# THE TASK
Report each line of the data below in which "computer" appears.

--------------------

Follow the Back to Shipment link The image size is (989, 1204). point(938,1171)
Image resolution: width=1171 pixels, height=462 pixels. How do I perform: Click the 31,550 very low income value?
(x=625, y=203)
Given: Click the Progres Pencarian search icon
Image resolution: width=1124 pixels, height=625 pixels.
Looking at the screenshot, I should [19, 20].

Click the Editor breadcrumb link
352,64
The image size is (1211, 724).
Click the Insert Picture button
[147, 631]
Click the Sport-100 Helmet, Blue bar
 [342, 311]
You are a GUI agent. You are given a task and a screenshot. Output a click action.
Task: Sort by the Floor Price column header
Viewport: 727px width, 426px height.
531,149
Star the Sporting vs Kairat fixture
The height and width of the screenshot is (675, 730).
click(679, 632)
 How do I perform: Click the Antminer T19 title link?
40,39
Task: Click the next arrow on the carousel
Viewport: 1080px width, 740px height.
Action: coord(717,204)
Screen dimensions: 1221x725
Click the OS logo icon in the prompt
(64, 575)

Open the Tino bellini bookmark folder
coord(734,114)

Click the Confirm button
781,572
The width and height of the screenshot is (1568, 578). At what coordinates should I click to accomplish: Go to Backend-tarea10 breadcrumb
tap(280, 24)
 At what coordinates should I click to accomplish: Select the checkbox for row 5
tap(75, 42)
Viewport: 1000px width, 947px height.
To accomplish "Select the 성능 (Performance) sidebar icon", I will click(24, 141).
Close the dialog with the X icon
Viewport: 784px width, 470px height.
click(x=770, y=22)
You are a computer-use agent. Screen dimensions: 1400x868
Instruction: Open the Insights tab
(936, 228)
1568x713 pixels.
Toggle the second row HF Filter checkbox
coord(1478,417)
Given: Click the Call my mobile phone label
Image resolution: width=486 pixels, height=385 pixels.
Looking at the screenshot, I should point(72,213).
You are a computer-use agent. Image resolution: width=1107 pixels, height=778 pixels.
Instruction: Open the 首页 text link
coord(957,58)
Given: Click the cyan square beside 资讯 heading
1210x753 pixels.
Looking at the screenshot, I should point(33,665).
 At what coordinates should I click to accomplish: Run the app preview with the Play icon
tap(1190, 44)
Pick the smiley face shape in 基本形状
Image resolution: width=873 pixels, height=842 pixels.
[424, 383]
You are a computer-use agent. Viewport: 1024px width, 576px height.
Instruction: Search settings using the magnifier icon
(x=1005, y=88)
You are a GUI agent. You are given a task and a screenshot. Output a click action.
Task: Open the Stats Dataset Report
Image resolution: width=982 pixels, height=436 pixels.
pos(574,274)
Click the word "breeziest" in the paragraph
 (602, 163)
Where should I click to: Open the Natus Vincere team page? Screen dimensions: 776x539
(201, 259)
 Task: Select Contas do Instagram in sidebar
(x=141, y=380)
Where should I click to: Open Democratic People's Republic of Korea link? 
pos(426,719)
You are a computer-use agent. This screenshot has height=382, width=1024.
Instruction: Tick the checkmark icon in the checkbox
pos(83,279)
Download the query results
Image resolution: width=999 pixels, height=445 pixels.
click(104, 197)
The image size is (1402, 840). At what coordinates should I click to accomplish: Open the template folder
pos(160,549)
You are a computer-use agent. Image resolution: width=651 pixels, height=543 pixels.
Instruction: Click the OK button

--------------------

# WRITTEN SOLUTION
You are a computer-use agent. Screen dimensions: 1400x868
You are a computer-use agent. Image resolution: width=1107 pixels, height=778 pixels.
You are a computer-use agent. Viewport: 1024px width, 576px height.
You are a computer-use agent. This screenshot has height=382, width=1024.
You are a computer-use agent. Image resolution: width=651 pixels, height=543 pixels.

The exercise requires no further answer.